National Organization for Women (NOW)
NOW was established on June 30, 1966, in Washington, D.C., by people attending the Third National Conference of the Commission on the Status of Women, including Pauli Murray and Shirley Chisholm. NOW employs a multi-issue and multi-strategy approach to women’s rights, and is the largest organization of feminist grassroots activists in the United States.
Black Power
The Black Power movement, which spanned the 1960s and 1970s, was a social and political movement centered on “racial pride, self-sufficiency, and equality for all people of Black and African descent.” In 1966, James Meredith, who was the first Black person to attend the University of Mississippi, was shot as he marched from Memphis, Tennessee, to Jackson, Mississippi, to promote voter registration and protest discrimination. Civil-rights leaders including Martin Luther King, Jr., Stokely Carmichael, and Floyd McKissick agreed to continue the “March Against Fear” in his name. At a rally on June 16, Carmichael led chants that included the phrase “Black power,” thus formally sparking the beginning of the movement.
Voting Rights
On March 7, 1965, later known as Bloody Sunday, peaceful protesters marching in Selma, Alabama, were brutally assaulted by state troopers. The incident spread across the news and prompted the passing of the 1965 Voting Rights Act, which suspended literacy tests and poll taxes, and “permitted the Justice Department to dispatch federal examiners into regions where voter registration lagged,” according to the U.S. House of Representatives’ History, Art & Archives.
Pan-Africanism
Pan-Africanism began as an anti-colonialism and anti-slavery movement that unified Black people in Africa and throughout the diaspora. While its origins can be traced back to enslaved people during the late 19th century, the movement gained momentum in the 1960s as African countries gained their independence and Black people in the U.S. continued to fight for civil rights. Some of the prominent leaders of Pan-Africanism in the 20th century include W. E. B. Du Bois, Kwame Nkrumah, and Patrice Lumumba.
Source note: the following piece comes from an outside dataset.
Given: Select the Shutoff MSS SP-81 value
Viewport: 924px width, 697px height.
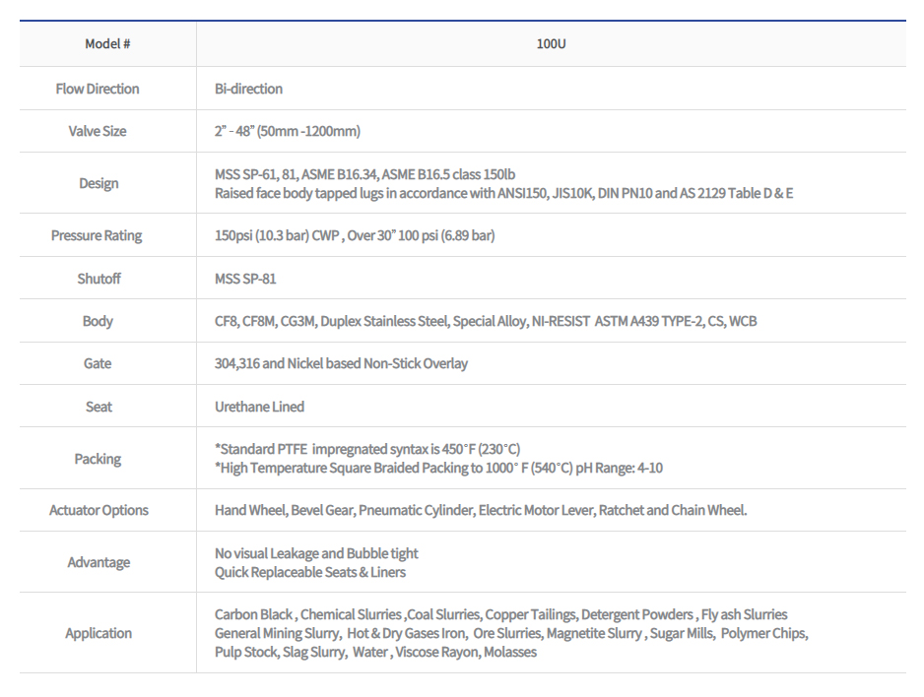Looking at the screenshot, I should [245, 278].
African Independence Movement
The African independence movement was the effort to decolonize and liberate African countries that were being ruled by European states. While the movement spanned a century, 17 African countries gained independence in 1960 alone.
Welfare Rights
In the early 1960s, welfare-rights activists began to organize against the politically motivated attacks on Black welfare recipients. Despite the fact that more white people were on welfare than Black people, Black single mothers were portrayed as “welfare queens” and as leeching off of the system. In 1966, the National Welfare Rights Organization (NWRO) was founded to fight for welfare rights and to challenge the negative portrayals of poor people.
Anti-Sterilization
Throughout U.S. history, eugenics has been used as an argument to justify the forced sterilization of “undesirable” populations. These populations include Black and brown people, immigrants, people experiencing incarceration, LGBTQ+ people, poor people, unmarried mothers, disabled people, and people with mental illnesses. For example, approximately 20,000 people in state institutions were forcefully sterilized in California between 1920 and 1950. During the 1960s, the opposition to these atrocities gained momentum as anti-sterilization efforts intersected with the civil-rights movement, the LGBTQ+ rights movement, the anti-psychiatry movement, the disability movement, and the Chicano movement.
Contraceptive Access
In 1960, the Food and Drug Administration approved the birth control pill. However, it was not until 1965 in Griswold v. Connecticut that the Supreme Court ruled that married couples were authorized to use the birth-control pill. Additionally, it took a further seven years in Eisenstadt v. Baird for the Supreme Court to rule that unmarried couples can use the birth-control pill, too. In 1974, most states passed laws that allowed girls aged 17–18 to obtain birth control without parental consent. Each of these landmark victories are a testament to the power of feminist organizing.